[Stored records]
----

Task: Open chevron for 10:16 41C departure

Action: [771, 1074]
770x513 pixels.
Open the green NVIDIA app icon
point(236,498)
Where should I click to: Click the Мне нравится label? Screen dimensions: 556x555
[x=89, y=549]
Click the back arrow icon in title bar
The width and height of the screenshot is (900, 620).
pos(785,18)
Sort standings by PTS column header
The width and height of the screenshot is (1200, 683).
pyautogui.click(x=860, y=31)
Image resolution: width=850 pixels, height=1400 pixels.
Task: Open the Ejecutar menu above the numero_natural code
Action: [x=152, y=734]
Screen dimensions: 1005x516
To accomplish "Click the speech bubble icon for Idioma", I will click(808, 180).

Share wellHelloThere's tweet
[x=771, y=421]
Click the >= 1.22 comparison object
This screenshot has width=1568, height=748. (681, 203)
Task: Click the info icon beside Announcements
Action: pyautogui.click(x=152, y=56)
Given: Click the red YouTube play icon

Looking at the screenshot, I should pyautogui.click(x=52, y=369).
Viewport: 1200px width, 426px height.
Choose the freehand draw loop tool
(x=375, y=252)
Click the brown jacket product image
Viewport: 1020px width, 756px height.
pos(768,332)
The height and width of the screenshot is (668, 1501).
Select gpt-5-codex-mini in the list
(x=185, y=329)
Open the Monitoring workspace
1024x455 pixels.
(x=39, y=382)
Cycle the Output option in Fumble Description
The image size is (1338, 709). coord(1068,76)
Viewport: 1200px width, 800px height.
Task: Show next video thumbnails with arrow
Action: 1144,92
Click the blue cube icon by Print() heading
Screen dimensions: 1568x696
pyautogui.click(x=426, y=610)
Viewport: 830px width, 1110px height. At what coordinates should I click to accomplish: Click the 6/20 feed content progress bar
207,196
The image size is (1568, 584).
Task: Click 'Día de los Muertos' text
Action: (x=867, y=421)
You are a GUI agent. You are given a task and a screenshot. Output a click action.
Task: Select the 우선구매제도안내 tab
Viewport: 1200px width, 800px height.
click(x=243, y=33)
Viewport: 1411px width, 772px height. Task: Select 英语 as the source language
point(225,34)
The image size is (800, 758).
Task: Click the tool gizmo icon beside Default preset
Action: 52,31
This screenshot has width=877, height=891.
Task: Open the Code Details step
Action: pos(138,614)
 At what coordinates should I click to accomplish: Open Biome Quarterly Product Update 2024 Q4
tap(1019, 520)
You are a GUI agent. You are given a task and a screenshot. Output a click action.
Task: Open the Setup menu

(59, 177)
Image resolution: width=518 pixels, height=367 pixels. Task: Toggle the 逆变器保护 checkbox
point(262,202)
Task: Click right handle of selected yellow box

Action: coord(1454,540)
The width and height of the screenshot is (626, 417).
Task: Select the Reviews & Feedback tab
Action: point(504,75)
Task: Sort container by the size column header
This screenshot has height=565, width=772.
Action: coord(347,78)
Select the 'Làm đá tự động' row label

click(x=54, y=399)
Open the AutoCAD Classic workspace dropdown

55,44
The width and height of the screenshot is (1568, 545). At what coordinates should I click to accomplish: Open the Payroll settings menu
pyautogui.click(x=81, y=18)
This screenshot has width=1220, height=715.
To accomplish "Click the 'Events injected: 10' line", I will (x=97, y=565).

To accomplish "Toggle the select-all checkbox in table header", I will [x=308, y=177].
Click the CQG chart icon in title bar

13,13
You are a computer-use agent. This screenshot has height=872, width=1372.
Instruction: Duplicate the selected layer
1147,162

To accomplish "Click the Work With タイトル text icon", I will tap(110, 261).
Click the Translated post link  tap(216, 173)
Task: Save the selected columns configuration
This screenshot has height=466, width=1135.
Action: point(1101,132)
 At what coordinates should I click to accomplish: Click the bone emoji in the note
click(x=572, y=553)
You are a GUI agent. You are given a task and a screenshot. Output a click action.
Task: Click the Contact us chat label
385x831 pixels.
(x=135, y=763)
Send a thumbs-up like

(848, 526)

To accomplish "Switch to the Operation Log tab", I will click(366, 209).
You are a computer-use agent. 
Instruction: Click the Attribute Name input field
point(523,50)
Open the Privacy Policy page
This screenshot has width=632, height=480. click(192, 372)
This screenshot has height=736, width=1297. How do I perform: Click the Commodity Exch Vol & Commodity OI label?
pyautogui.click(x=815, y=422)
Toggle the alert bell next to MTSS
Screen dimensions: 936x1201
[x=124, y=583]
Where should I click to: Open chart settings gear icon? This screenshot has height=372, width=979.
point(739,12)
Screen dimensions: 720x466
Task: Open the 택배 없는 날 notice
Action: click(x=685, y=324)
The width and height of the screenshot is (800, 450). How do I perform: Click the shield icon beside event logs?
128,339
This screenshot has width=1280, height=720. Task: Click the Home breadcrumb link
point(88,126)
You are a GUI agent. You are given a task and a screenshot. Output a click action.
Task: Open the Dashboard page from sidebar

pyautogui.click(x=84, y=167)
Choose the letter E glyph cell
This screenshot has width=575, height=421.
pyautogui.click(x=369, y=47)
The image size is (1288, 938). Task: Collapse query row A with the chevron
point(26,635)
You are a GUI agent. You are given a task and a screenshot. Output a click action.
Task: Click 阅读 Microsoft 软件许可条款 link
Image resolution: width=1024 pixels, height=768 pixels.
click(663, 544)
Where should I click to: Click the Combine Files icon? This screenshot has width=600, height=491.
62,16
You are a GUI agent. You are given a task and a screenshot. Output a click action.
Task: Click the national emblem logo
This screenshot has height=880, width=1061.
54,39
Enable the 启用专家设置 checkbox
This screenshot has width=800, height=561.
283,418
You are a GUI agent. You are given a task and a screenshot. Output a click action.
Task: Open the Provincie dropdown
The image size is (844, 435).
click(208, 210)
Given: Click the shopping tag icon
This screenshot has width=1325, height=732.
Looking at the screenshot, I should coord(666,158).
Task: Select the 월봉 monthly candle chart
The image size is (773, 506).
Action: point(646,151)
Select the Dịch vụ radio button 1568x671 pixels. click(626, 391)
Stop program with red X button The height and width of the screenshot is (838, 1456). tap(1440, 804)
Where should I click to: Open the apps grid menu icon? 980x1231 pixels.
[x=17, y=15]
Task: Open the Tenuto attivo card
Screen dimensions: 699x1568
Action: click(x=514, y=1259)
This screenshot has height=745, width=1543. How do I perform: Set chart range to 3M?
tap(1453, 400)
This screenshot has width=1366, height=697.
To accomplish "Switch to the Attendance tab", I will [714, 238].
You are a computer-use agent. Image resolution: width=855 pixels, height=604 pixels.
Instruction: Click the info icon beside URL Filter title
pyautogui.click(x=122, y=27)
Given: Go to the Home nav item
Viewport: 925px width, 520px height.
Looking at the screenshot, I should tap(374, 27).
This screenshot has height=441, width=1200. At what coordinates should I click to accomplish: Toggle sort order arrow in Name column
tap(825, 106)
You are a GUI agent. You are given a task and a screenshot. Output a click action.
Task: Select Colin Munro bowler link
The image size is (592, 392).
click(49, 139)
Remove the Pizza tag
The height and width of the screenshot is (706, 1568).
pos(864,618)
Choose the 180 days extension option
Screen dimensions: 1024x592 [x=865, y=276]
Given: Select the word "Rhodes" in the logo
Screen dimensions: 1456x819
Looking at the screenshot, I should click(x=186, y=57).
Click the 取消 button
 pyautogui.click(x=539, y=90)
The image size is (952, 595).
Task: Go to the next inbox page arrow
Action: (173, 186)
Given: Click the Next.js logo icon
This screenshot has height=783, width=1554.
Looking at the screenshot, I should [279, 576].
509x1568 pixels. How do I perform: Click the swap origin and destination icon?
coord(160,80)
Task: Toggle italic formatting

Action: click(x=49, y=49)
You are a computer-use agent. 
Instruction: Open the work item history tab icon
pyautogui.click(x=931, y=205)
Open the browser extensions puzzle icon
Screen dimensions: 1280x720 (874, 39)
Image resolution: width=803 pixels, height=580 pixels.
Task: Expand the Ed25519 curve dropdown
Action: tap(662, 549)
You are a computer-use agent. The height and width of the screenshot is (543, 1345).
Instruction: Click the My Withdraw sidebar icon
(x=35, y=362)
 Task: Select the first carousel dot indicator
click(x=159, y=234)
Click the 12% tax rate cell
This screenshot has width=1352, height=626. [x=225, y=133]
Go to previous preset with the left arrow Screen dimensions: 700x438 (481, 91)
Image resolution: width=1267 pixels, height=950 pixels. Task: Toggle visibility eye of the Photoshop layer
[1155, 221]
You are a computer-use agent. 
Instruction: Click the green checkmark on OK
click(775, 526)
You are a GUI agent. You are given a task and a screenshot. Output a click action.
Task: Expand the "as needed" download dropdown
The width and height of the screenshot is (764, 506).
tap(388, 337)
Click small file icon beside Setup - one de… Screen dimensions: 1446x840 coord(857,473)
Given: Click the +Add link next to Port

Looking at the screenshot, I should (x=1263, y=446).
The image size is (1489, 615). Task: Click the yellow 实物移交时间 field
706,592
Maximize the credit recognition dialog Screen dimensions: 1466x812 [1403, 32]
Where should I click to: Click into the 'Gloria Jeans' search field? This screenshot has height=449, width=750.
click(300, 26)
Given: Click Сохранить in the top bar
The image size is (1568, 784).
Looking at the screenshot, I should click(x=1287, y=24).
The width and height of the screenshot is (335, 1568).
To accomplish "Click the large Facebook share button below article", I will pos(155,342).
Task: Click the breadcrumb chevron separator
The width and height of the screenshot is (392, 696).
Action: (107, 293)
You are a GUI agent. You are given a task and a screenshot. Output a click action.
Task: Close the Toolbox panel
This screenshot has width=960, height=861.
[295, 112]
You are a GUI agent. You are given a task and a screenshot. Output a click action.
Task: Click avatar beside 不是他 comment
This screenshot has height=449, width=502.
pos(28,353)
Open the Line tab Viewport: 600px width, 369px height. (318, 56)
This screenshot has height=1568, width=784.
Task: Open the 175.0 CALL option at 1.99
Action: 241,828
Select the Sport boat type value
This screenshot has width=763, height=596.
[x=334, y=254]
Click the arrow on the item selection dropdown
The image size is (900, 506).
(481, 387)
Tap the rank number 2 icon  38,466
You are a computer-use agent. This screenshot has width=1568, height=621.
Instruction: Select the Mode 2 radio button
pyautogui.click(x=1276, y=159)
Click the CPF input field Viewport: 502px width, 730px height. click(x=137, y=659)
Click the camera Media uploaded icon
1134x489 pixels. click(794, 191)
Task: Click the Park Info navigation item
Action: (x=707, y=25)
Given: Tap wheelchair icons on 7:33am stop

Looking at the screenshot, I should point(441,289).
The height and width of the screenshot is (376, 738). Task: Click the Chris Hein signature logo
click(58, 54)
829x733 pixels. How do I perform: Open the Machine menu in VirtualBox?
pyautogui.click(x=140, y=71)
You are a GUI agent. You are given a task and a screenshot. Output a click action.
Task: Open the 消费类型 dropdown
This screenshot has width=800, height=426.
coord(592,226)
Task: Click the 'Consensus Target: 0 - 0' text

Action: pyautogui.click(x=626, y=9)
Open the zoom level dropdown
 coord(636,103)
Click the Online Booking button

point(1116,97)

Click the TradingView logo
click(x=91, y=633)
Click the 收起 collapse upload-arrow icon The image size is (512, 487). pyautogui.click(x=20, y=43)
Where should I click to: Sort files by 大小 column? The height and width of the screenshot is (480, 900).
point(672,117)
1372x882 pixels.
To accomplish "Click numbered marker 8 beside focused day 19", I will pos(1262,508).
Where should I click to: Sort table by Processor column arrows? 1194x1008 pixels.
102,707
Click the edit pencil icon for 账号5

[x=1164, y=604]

----

■ **TASK DETAILS**
Which lines of the records above contain the word "computer"? Report each one.

■ **ANSWER AREA**
You are a computer-use agent. This screenshot has height=872, width=1372.
You are a computer-use agent. 
You are a computer-use agent. Image resolution: width=855 pixels, height=604 pixels.
You are a computer-use agent. 
You are a computer-use agent. The height and width of the screenshot is (543, 1345).
You are a computer-use agent. 
You are a computer-use agent. This screenshot has width=1568, height=621.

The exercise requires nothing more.